Hisashi Iwakuma left with the game scoreless after seven and Charlie Furbush allowed two runs in the eighth to trail 2-0 as we head to Seattle’s final turn at-bat. Jose Altuve and Jason Castro hit back-to-back doubles to start the inning off, bringing in the game’s first run. Castro then took third on a flyout to right, setting the stage for the most impressive play of the game.
Castro broke for home plate with pinch-hitter Brandon Barnes up, but the ball was bunted foul. Not to be deterred, the Astros put the squeeze on again for the very next pitch and this time Barnes laid down a beauty of a bunt towards the right side of the mound.
The Mariners had no chance at preventing the second run from scoring on the play. But Justin Smoak, Furbush and Nick Franklin all converged on the bunt at the same time, leaving no one to cover first base. So, Barnes gets a single and an RBI.
The Mariners have not scored in 16 consecutive innings here and have just six singles since the first inning last night — two of them infield hits.
12:20 p.m.: Two teams with their share of offensive issues are strutting their stuff today in a game still scoreless in the fifth inning. The Astros keep getting all of their baserunners with two outs off Hisashi Iwakuma, while the Mariners are having trouble generating any offense — period. Of the two Seattle singles, one was of the infield variety. So, that’s eight singles for the Mariners dating back to Friday night’s game and few of them have been of the hard-hit variety.

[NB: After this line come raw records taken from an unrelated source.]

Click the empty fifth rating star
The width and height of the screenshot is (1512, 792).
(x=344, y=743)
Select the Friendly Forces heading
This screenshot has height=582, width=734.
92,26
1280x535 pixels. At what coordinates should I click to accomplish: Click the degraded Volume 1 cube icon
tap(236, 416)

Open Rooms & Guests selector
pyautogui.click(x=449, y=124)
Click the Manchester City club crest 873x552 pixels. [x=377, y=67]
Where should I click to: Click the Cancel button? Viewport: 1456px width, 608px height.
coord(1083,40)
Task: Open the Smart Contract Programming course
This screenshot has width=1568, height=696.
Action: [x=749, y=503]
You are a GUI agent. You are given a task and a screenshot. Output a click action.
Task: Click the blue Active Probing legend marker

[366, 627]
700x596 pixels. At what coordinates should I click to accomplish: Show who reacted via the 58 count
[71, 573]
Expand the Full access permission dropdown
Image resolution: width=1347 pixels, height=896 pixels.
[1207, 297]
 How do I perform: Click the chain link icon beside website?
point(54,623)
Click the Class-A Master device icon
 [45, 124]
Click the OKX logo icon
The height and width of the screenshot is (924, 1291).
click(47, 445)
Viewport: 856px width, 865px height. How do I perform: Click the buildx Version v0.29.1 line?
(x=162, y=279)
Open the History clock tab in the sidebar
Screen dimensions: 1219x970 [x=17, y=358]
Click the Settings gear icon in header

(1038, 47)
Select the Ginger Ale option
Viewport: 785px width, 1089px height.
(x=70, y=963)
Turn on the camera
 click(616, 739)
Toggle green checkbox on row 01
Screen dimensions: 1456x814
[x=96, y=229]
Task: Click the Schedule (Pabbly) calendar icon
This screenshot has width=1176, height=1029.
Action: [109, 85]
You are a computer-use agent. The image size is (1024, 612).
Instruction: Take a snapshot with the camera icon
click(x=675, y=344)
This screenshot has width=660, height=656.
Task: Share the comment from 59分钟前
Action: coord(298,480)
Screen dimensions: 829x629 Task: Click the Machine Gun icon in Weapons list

The Astros, meanwhile, are now 0-for-their-last-22 with runners in scoring position.
11:22 a.m.: One of the tragic parts of this season, when the Mariners look back on it, will likely be that they didn’t do more to capitalize early on having the Houston Astros in their division for 19 games. The Mariners have now beaten the Astros six straight times at this ballpark and three straight in this series despite not really playing all that well.
The Astros, as expected, are a joke. On-pace to lose 109 games as of today and with a payroll that’s getting the team all types of bad press and leading to grumblings about how a minimum payroll threshold in baseball wouldn’t be a bad idea. That’s a debate for another day, but as far as the Mariners go, that 2-4 start against the Astros in April probably did as much as the Franklin Gutierrez injury in knocking Seattle off-balance to a point the team never quite recovered from.
Now, with any meaningful games having long since passed and the Mariners double-digits out in the division and wild-card races, they are finally owning the Astros like every other team in baseball. Alas, it’s too late. You look at how the Oakland Athletics have gone 12-3 against the Astros, including 6-0 in April, and you can see how they parlayed that strong start and divisional edge to their benefit.
Oh, well, for the Mariners, there’s always next year. As for this year, if they run the table on Houston their remaining four games this season, it could help the Mariners avoid 90 losses.